SELECT substring_index(email, '@', -1) domain, COUNT(*) email_count
FROM users
GROUP BY substring_index(email, '@', -1)

-- If you want to sort as well:
ORDER BY email_count DESC, domain;

ctgraham · October 15, 2018, 12:51pm

We created a formHoneypot plugin which tags an existing field or adds a new field as a honeypot. We used the honeypot to directly deny registration rather than to flag it for removal later. I’d be interested in hearing thoughts from @ajnyga and @Eirik_Hanssen regarding why we might want to allow the registration (rather than deny it directly) as we prepare to port this from 2.x. to 3.x.

Also tagging @AlexWreschnig.

ajnyga · October 15, 2018, 12:59pm

I was mainly thinking whether bots will learn not to fill the honeypot field. If the removal is done a bit later, they probably will not catch on, but if the registration fails immediately, they might? This is purely speculative.

(but very nice plugin!)

AlexWreschnig · October 15, 2018, 1:21pm

Bots typically don’t learn… doesn’t mean they won’t start in the future, but it’s been a very safe approach so far?
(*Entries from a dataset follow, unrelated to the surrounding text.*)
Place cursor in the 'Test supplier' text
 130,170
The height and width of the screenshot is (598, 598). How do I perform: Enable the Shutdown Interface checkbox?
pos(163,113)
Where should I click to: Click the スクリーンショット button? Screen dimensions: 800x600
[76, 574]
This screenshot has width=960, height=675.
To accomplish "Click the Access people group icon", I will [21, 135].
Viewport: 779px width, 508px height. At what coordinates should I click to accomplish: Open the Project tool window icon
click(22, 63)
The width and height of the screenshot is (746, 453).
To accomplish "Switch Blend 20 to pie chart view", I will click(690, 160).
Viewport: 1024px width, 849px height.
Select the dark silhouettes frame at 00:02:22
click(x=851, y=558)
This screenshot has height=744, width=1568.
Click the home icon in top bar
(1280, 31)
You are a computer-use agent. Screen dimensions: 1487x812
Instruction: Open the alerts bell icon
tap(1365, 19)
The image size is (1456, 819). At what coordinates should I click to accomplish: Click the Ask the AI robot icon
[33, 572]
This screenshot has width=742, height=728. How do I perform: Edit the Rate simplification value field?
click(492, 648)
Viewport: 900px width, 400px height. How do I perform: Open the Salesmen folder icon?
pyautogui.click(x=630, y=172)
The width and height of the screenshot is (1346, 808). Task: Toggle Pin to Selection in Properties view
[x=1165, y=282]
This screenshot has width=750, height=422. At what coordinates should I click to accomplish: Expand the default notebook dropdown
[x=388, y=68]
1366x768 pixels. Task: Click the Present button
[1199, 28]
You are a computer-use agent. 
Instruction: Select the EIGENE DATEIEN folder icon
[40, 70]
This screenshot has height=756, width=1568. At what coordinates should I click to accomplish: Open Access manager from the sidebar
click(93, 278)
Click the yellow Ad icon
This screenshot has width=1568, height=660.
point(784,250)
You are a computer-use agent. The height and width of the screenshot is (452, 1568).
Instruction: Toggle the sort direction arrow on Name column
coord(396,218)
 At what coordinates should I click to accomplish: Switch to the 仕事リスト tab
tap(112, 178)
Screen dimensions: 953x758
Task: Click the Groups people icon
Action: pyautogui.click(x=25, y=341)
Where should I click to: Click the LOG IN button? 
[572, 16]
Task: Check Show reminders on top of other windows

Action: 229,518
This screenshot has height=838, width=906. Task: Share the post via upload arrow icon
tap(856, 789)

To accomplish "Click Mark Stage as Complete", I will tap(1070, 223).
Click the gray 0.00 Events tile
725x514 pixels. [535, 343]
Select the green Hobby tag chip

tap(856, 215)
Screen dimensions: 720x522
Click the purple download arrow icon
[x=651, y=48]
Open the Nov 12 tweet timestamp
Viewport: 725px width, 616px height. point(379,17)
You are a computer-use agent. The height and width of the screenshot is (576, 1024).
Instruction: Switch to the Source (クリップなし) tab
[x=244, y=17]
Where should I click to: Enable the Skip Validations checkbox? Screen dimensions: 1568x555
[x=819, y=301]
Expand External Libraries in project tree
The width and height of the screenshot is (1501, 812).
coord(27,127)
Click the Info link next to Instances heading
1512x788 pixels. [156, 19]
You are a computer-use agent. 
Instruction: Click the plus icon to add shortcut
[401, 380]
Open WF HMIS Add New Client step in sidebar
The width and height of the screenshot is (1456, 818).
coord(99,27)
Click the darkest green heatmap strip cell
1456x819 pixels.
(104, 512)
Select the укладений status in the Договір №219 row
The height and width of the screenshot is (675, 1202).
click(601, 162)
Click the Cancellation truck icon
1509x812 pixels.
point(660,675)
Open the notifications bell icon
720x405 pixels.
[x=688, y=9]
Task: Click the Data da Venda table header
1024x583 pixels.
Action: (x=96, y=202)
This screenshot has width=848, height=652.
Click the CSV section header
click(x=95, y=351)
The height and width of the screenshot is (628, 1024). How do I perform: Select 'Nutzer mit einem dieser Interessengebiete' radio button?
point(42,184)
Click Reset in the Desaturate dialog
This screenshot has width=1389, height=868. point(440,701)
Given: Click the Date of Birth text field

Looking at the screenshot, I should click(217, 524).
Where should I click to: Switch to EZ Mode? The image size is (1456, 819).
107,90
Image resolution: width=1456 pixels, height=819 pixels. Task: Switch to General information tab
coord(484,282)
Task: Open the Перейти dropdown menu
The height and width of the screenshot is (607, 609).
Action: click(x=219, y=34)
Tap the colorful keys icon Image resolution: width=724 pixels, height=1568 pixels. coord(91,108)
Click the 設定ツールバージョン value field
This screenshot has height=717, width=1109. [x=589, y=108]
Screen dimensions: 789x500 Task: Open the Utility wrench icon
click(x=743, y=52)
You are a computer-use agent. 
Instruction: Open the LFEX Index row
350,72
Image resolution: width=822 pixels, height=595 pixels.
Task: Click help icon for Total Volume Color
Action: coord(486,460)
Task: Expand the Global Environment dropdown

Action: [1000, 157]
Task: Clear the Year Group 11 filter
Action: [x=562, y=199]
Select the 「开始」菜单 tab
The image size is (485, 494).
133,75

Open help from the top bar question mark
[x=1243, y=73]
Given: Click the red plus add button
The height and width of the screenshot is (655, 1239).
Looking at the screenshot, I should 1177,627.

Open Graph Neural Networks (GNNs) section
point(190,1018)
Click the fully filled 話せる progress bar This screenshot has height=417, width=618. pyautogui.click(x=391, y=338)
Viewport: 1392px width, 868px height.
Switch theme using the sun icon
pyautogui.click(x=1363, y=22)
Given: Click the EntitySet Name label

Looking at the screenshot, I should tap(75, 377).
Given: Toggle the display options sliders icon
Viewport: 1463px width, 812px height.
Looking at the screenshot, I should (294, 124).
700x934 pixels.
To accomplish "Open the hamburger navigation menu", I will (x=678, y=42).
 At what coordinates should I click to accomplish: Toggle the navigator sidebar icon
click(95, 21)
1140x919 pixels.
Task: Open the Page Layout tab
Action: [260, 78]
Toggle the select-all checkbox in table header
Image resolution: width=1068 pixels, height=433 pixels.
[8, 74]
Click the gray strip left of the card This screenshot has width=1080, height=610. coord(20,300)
marc · February 2, 2019, 12:13am

Yesterday a fellow asked my about how to deal with fake spam users… and I apply the 3 suggested methods:

Replace with a better captcha typo (Punktype | dafont.com)
Set “require_validation = On” and “validation_timeout = 20” in config.inc.php
And install @ctgraham 's formHoneypot plugin (really smart solution. thanks a lot!)

No spam users in the last 24 hours.
No need to put my users working for Google for free (as you do with “reCaptcha”).

Thanks!

Mauricio_Adriano · March 13, 2019, 5:40pm

Cool Kaitlin!
I’m adding the same SQL but referring to Postgres:

SELECT substring(email from '@.') as domain, COUNT() email_count
FROM users
GROUP BY 1
order by 2 desc

Mauricio_Adriano · March 13, 2019, 5:52pm

About HoneyPot:
It worked, there was a substancial reduction in the number of new daily users. However, some spambots user insertions happens because they don’t fill the field of the honeypot. A suggestion is to add a second optional field as honeypot’s field…

About enable account validation:
Enabling account validation, it uses the values of the user’s table fields “date_registered”, “date_validated”, “date_last_login” and “disabled”, am I right? Could be built a SQL based on these fields to remove users?

tabber · June 3, 2020, 8:29am

[OJS3.1] we have 1000s of fake accounts which are made on a certain date and never have logged in a journal. I am not an expert. Can I use:

SELECT * FROM users WHERE CAST(date_registered AS DATE) = CAST(date_last_login as date)